Reading text >>
** Start **
The Society for AIDS in Africa and the International AIDS Society have issued a demand for the men's release. "The arrest of these men based purely on their sexual orientation represents a major setback for the Senegalese response to HIV, which is widely viewed as a model in Africa," said SAA President Joanna Mangueira.
UNAIDS issued a statement calling the arrests "deplorable."
Human Rights Watch also condemned the sentence, expressing concern that the men were being mistreated while in custody.
Senegal's sodomy law "invades privacy, criminalizes health work, justifies brutality, and feeds fear," and "will have a chilling effect on AIDS programs," said Scott Long, director of HRW's LGBT Rights Division. "Outreach workers and people seeking HIV prevention or treatment should not have to worry about police persecution."
Senegal previously made headlines in the gay press in February 2008, after several men were arrested for allegedly participating in a gay wedding and a magazine editor received death threats for publishing photographs of the event.
But conditions in the country are worsening, activists say, and a growing number of gay men and women have gone into hiding or fled the country due to threats of violence.
Veteran U.K. gay activist Peter Tatchell of OutRage! called on people worldwide to contact their legislators and protest at Senegalese embassies in order to "urge the government of Senegal to free the jailed men, repeal its anti-homosexual laws, support the life-saving work of grassroots HIV prevention workers, and cease harassing gay human rights defenders."
** End **
Data provided >>
** Start **
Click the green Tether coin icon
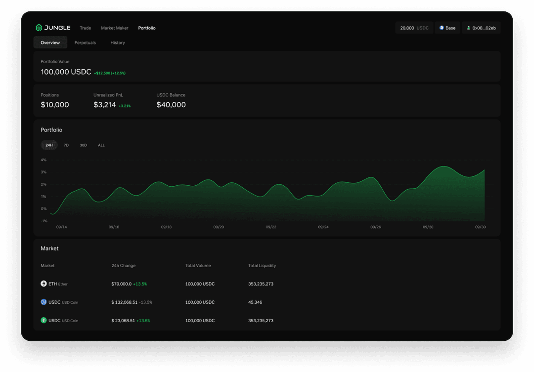 click(44, 321)
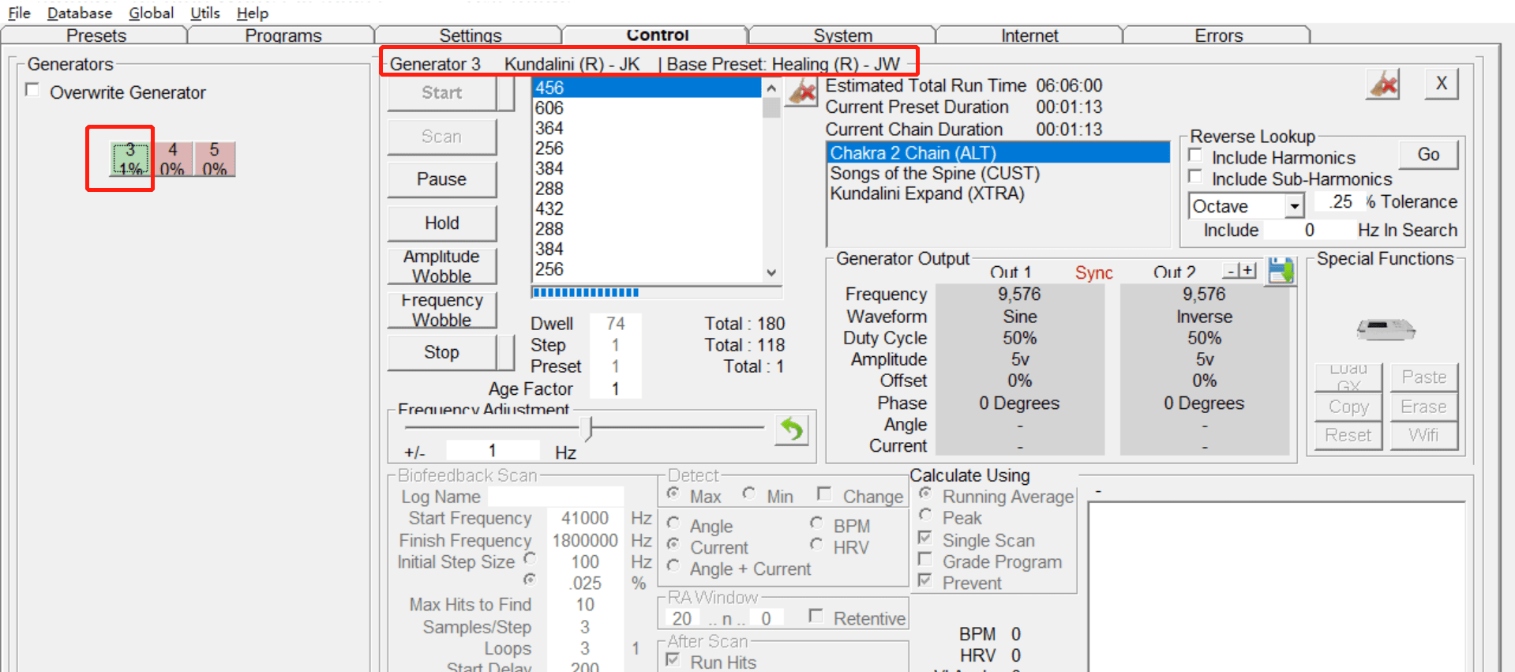
Task: Check the Include Harmonics option
Action: point(1195,156)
** End **
What the task asks >>
Could you edit the passage on the Senegal arrests, starting at the words "UNAIDS issued a" and stopping after "of the event.", so that "custody" becomes "detention"?

Answer to this problem >>
UNAIDS issued a statement calling the arrests "deplorable."
Human Rights Watch also condemned the sentence, expressing concern that the men were being mistreated while in detention.
Senegal's sodomy law "invades privacy, criminalizes health work, justifies brutality, and feeds fear," and "will have a chilling effect on AIDS programs," said Scott Long, director of HRW's LGBT Rights Division. "Outreach workers and people seeking HIV prevention or treatment should not have to worry about police persecution."
Senegal previously made headlines in the gay press in February 2008, after several men were arrested for allegedly participating in a gay wedding and a magazine editor received death threats for publishing photographs of the event.